### Requirements
Copy every line of the listing below verbatim, changing nothing.

### Records supplied
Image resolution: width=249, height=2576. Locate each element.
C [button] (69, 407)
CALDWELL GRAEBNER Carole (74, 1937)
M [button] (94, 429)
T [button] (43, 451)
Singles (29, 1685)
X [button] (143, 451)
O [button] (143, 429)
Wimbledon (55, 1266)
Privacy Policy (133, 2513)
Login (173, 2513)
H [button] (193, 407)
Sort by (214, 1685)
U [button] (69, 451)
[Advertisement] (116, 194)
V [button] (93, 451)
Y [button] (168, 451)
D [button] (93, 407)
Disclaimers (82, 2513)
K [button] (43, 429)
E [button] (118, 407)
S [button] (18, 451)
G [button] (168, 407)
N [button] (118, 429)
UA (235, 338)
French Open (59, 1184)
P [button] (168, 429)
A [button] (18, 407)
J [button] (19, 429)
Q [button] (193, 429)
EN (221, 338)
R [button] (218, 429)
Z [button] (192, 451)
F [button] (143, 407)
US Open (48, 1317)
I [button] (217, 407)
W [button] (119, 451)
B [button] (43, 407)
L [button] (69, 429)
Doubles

### The response
Image resolution: width=249, height=2576. Locate each element.
C [button] (69, 407)
CALDWELL GRAEBNER Carole (74, 1937)
M [button] (94, 429)
T [button] (43, 451)
Singles (29, 1685)
X [button] (143, 451)
O [button] (143, 429)
Wimbledon (55, 1266)
Privacy Policy (133, 2513)
Login (173, 2513)
H [button] (193, 407)
Sort by (214, 1685)
U [button] (69, 451)
[Advertisement] (116, 194)
V [button] (93, 451)
Y [button] (168, 451)
D [button] (93, 407)
Disclaimers (82, 2513)
K [button] (43, 429)
E [button] (118, 407)
S [button] (18, 451)
G [button] (168, 407)
N [button] (118, 429)
UA (235, 338)
French Open (59, 1184)
P [button] (168, 429)
A [button] (18, 407)
J [button] (19, 429)
Q [button] (193, 429)
EN (221, 338)
R [button] (218, 429)
Z [button] (192, 451)
F [button] (143, 407)
US Open (48, 1317)
I [button] (217, 407)
W [button] (119, 451)
B [button] (43, 407)
L [button] (69, 429)
Doubles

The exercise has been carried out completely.